Does Canada have a future? The answer, is almost certainly “yes”. But the real question is, what kind of future? This is the question raised by Peter Nicholson, founding president of the Council of Canadian Academies, in a new paper published by the University of Saskatchewan’s Johnson-Shoyama School of Public Policy. In it, Nicholson argues that Canada has been an innovation under-performer for many years because business did not need to innovate that much. For many years we could thrive comfortably without fearing intense competition, a key driver of innovation. But those days are over.

Canada was able to thrive by extracting and exporting raw materials and standard manufactured goods produced by foreign-owned branch plants. But this gave the country a distorted economy that could prosper without being strongly innovative.

“It is not too much an oversimplification to say that Canada produces resource commodities and a range of fairly standard goods and services in exchange for ‘innovation’ in the form of advanced capital goods, technology-intensive manufactured products, sophisticated services and the technology and know-how that come bundled with branch plants,” Nicholson contends.

But now we face four headwinds for which we are ill-prepared: fragmentation of the global economy; far-reaching technological change; environmental sustainability and climate change; and population aging. All of these threaten the comfort zone that delivered economic growth in the past, though in recent years that growth has been sustained by higher levels of immigration while on a per capita basis, growth has been declining.

As the world moves to net zero emissions, for example, with a sharp fall in the demand for fossil fuels, what will Canada do to replace the growth and jobs that come from oil and gas exports? In 2022 oil and gas accounted for 26 percent of merchandise exports. “Together, these four trends appear destined to profoundly disrupt Canada’s low-innovation equilibrium,” Nicholson warns.

So how do we shift to an innovation mindset? Fear will play a role — businesses will have little choice but to become more innovative, if they are to survive. But public policy is critical as well — carbon pricing can create a powerful incentive for innovation; but will we develop the necessary innovations, or just import them?

Even more important, we need a new framework of understanding on innovation. In Canada, this challenge is being addressed to a large degree by the Council of Canadian Innovators, chaired by Jim Balsillie. It argues for a new nation-building strategy, where public and private partners combine to do big things, as we did in the past.

This also means dealing with a new economy where, the Council says, “wealth and power are derived from control of data and ownership of valuable intellectual property. IP and data are now the world’s most valuable business and national security assets.” The US effort to undermine China’s advance in technology, for example, derives in large part from its control of valuable IP which it can withhold from China.

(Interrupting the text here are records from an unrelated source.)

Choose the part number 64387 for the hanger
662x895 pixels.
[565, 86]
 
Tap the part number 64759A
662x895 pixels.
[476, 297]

This means that Canada must make ownership and control of IP and ownership and control of data much more important if we are to build new industries. This is central to the intangibles economy, based on strengths in research and development, ownership of IP, business organization, talent development, and branding and marketing. Countries, and businesses, that are rich in intangibles are also more likely to be at the frontier of investments in tangible assets, with industries producing new or improved products.

This also means that more must be done to scale up Canadian-owned and controlled businesses with their own IP and other intangible strengths. Yet we see a steady succession of Canadian-owned tech companies being acquired by foreign multinationals, instead of growing to world scale. The most recent example is the takeover of ClearPath Robotics in Waterloo by US-based Rockwell. We are creating seed corn to strengthen foreign multinationals, rather than building our own world-scale tech businesses. Likewise, much of our talent and university-based research is being poached by foreign corporations, operating R&D branch plants here to produce IP for the parent enterprises.

This means that when we want to embark on next-generation technologies, there are few Canadian companies with the scale to provide leadership. Industry Minister Francois-Philippe Champagne has announced plans for a $150 million Semiconductor Challenge Callout, designed, he says, to make Canada “a strategic global leader in the semiconductor industry.” But what will be the role for Canadian companies, since they are small? Will this be led by AMD and IBM? Will it be Canadian or branch plant?

This is a critical time for Canada. Nicholson and Balsillie, in different ways, have highlighted the threats and the opportunities? But is Ottawa listening?